WHAT TO DO:
Starting at the line that has "Athletics (63, 2032)" and stopping after the line that has "Varsity Home Events (90, 2151)", reproduce the listing below exactly; omit everything else.

--*--

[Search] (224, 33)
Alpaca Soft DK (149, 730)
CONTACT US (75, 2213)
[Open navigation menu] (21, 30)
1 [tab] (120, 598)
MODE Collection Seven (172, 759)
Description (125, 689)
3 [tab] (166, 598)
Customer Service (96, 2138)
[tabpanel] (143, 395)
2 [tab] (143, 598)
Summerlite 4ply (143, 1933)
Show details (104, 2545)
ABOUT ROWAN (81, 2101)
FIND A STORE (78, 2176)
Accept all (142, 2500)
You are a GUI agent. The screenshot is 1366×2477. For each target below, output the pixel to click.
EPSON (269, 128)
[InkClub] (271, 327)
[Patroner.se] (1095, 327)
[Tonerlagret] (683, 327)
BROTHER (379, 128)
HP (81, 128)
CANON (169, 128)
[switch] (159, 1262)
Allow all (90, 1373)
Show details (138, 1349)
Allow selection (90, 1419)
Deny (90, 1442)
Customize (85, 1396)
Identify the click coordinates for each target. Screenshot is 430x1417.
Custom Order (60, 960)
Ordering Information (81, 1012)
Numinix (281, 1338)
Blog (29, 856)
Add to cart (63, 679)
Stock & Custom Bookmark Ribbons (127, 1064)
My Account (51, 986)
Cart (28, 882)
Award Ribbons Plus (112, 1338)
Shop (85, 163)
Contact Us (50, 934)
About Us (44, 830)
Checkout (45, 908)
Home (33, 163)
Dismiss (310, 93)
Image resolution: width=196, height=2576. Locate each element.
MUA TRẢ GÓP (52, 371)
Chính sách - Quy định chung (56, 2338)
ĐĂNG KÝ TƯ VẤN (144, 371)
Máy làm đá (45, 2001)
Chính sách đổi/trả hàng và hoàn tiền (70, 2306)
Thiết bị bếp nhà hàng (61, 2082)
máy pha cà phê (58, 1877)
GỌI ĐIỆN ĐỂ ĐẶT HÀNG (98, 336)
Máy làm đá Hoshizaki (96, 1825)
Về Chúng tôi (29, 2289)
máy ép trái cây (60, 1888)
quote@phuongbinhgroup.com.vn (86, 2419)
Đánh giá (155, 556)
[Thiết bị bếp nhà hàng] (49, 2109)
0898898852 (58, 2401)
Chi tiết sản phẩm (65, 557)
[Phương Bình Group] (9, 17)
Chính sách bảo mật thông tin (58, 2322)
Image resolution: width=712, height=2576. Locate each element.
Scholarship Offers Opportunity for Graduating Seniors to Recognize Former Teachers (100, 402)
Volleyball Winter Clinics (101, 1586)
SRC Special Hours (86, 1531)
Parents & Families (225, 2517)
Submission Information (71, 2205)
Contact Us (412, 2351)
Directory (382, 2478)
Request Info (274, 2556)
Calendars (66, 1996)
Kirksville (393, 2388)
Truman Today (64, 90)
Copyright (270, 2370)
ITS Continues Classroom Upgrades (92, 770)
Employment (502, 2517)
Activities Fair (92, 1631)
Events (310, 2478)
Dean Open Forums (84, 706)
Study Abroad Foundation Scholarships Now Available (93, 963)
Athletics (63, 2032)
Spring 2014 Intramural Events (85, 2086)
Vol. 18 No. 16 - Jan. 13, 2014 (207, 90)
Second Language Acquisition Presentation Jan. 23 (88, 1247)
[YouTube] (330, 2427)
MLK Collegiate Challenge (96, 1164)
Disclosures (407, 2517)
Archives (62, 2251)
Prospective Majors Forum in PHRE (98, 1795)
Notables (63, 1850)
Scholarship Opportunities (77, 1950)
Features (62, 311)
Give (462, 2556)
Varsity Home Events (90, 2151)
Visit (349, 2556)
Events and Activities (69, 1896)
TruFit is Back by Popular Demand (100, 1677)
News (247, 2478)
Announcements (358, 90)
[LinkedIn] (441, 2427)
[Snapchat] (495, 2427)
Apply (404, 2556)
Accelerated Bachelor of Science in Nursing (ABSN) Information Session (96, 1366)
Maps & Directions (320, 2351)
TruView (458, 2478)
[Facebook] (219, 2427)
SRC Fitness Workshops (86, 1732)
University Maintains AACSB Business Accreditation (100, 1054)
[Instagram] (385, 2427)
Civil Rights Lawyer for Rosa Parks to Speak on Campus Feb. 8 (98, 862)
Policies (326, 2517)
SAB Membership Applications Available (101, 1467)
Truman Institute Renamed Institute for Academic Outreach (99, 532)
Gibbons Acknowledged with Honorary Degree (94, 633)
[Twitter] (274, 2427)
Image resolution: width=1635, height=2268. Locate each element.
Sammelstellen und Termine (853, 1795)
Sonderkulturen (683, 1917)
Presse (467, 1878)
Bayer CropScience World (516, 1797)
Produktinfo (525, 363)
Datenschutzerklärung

--*--

OUTPUT OF THE EXERCISE:
Athletics (63, 2032)
Spring 2014 Intramural Events (85, 2086)
Vol. 18 No. 16 - Jan. 13, 2014 (207, 90)
Second Language Acquisition Presentation Jan. 23 (88, 1247)
[YouTube] (330, 2427)
MLK Collegiate Challenge (96, 1164)
Disclosures (407, 2517)
Archives (62, 2251)
Prospective Majors Forum in PHRE (98, 1795)
Notables (63, 1850)
Scholarship Opportunities (77, 1950)
Features (62, 311)
Give (462, 2556)
Varsity Home Events (90, 2151)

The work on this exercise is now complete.